Além da vertigem capitalista e da tristeza militante, seus horizontes sem foco, é necessária nossa anarquia como problema prático, política do cotidiano, tracejado à liberdade e ao prazer de viver uma existência em sua originalidade, articulando liberdade pessoal e alteridade numa atitude presente. Acompanhando o que manifestam alguns de nossos atuais cúmplices, ali onde revelam a possibilidade de evocarmos a vida em cada um dos seus instantes, podemos furtá-los. Mesmo que sempre seja ocasião para rever os clássicos, será preciso acompanhar os cúmplices do presente, articular os corpos vivos para uma anarquia presente que articule sensibilidade, pensamento e prática.

Hoje em dia, entre as alegrias do marketing e a licenciosidade da mídia, através de êxtases e espasmos sofridos com os leves choques telemáticos e cibernéticos dos suportes pós-industriais, desliza então nossa atenção para a estupidez da vida, principal produto burguês. No shopping center burguês, entre as promoções de identidades e de seus suportes correspondentes, num movimento às vezes controlado e estudado, outras tantas frenético e desavisado, vamos acoplando e encaixando a força do desejo como força a serviço do próprio sistema, compondo a grande Máquina e traficando senhas e cifras sob o guarda-chuva das grandes redes.

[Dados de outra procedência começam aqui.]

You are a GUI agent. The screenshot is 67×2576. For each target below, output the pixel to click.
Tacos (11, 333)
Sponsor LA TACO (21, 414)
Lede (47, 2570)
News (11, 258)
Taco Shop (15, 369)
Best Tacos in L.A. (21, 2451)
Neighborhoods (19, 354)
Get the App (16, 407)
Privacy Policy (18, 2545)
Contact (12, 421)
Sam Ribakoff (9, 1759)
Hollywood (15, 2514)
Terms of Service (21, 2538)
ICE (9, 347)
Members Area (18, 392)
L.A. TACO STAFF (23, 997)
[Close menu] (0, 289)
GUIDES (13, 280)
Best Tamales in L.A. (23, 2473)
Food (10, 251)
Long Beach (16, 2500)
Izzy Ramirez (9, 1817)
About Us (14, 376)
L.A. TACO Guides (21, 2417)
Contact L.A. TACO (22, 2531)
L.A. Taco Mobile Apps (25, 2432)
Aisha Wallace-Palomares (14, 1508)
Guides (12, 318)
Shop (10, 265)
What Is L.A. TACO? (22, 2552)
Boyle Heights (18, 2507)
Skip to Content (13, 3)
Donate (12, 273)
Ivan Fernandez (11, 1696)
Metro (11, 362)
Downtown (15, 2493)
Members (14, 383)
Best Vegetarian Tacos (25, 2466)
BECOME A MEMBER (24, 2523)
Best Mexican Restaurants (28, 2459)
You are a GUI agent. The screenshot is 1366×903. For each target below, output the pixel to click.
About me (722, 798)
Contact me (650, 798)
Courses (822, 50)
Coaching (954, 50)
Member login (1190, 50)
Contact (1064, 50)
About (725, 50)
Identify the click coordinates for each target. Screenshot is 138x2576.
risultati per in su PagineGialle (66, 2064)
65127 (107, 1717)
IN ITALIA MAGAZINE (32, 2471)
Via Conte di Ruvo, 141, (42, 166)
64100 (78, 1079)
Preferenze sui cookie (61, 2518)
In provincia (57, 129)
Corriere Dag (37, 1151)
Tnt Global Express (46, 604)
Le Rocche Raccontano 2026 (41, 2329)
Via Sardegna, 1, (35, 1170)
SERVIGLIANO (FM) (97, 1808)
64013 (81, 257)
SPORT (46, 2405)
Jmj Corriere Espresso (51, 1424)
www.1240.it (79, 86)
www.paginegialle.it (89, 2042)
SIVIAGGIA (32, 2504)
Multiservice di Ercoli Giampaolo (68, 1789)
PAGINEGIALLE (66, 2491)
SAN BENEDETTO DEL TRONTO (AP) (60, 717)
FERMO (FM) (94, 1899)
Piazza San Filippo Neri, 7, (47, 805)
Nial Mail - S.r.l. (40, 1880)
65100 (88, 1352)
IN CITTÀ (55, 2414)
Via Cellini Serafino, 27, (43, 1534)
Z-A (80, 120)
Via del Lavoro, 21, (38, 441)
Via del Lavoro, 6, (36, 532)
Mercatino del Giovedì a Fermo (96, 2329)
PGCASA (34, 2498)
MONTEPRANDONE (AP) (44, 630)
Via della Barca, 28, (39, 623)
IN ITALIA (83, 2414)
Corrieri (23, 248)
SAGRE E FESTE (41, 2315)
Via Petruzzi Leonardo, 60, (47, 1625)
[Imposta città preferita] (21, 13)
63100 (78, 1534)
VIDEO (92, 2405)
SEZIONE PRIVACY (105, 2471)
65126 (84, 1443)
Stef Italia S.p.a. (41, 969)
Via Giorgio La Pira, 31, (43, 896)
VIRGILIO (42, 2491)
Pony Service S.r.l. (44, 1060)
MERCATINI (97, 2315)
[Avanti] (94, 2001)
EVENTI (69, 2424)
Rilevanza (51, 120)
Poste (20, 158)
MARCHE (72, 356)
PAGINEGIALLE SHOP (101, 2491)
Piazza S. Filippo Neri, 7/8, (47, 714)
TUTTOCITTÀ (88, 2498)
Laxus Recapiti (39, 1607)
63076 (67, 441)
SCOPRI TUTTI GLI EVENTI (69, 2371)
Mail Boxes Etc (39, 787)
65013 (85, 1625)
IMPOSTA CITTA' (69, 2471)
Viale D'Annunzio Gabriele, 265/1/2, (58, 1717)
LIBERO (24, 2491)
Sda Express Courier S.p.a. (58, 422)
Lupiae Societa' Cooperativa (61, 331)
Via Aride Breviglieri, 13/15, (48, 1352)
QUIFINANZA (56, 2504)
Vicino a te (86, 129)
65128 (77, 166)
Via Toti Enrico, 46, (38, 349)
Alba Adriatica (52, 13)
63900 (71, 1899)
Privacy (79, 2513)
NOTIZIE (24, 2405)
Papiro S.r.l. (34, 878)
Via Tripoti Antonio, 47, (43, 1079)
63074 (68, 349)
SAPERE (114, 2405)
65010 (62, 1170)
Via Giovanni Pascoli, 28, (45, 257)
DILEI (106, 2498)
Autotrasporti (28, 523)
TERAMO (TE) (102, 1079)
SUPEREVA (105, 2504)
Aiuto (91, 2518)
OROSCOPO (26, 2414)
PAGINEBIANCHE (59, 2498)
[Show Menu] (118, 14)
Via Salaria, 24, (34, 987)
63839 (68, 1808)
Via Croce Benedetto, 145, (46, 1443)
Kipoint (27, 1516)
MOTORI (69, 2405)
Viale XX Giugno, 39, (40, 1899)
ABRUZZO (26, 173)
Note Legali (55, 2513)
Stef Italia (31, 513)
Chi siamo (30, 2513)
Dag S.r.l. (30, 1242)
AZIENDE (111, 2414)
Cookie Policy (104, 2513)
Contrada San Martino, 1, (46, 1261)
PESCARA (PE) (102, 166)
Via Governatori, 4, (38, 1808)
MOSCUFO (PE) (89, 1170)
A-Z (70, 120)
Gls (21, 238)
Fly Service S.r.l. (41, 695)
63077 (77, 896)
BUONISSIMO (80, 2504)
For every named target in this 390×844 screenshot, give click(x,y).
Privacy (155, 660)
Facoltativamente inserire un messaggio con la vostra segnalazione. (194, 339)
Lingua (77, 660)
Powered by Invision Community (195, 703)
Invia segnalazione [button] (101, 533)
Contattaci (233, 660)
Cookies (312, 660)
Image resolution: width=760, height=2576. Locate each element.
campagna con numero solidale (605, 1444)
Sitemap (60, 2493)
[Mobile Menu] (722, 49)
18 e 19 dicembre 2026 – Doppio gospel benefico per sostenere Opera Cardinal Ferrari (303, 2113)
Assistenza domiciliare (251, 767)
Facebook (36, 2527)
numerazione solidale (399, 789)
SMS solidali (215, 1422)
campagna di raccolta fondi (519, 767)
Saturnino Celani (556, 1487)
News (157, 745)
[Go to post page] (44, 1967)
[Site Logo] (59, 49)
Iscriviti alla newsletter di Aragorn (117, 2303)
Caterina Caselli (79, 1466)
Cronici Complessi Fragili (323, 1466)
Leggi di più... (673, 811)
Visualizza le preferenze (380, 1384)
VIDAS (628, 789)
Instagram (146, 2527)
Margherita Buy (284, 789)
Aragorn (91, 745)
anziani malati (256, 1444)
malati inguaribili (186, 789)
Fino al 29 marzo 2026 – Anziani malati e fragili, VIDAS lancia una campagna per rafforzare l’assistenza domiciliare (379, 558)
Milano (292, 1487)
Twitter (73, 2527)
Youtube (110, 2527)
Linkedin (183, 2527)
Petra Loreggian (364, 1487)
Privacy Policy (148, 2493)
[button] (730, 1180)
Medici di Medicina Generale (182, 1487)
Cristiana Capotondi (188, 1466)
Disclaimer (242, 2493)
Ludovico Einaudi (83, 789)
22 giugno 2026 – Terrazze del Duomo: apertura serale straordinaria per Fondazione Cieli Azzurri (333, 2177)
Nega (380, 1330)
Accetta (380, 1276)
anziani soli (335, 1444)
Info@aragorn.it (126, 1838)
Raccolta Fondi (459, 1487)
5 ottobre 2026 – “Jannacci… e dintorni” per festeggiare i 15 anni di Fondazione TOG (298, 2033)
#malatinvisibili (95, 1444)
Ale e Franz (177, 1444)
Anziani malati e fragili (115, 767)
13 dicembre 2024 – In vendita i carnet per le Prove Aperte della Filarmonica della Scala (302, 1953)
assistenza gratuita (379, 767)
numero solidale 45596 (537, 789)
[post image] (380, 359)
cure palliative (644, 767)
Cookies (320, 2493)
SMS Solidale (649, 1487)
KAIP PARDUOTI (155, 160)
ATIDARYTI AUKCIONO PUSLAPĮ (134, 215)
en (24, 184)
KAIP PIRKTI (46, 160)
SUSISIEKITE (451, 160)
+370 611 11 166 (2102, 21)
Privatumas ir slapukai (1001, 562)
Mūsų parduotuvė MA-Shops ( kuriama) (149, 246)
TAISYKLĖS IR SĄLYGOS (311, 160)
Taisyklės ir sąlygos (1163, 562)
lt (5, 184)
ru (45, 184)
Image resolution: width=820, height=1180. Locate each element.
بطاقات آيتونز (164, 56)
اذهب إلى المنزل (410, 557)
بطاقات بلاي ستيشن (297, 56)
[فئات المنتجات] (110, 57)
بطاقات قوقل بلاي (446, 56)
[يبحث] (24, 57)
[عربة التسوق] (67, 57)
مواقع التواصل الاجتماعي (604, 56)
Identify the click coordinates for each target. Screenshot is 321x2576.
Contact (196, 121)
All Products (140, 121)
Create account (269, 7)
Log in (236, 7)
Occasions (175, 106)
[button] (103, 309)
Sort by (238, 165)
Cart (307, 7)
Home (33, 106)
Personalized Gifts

Nosso prêmio será um tostão no juízo final, e diploma de bem comportado; viveremos a vida mais ordinária possível.

No caráter bem comportado está ligada nossa idéia de boa educação, aquilo pelo quê perdemos a vida; é nossa marola bem sucedida, nossos talheres bem dispostos, intervenções cirúrgicas, jaquetas metálicas e estofados sintéticos, nosso cotidiano ciborgue: estranha forma de gostar da vida como instância da imagem e do dinheiro, lubrificada pelo néctar azedo servido por atendentes mestiços, mistura de sangue, suor e coquetéis híbridos. O bem comportado é aquele que congrega na grande roda da fortuna, mantém seus ritos e disposições, neste conjunto ele percebe e apresenta a única iniciativa inclusiva: tudo tende à Máquina.

Resistir: re-existir.

Um laboratório de liberdades, de atitudes riscadas em giz sobre as aparências lisas do cotidiano, existindo no tempo através dos novos enlaces entre sensibilidades e tradução, forjando na experiência a produção da Novidade. A densidade de uma máquina de guerra não estará somente nas linhas de fuga percorridas no Caos, o Corpo pleno da Terra, Força única, mas também em sua re-estabilização num conjunto de linhas flexíveis tecidas entre-as-redes da Máquina, conhecimento e desconhecimento, des-conhecer. A resistência transpassa a permanência tanto quanto reorganiza linhas flexíveis que negociam a realidade positivamente, genealogia de quedas tanto quanto apologia da produção e da vontade. Dupla face do Caos, abismos e verdades. O trabalho transversal da resistência aos eixos verticais que fundam a caretice dos axiomas e rotinas finais vai tanto destroçá-los quanto integrar as abruptas emoções com uma nova e cotidiana consciência, processo que percorre eixos também envergados, anômalos, ganhando velocidade entre as duas faces do Caos, levante e lucidez.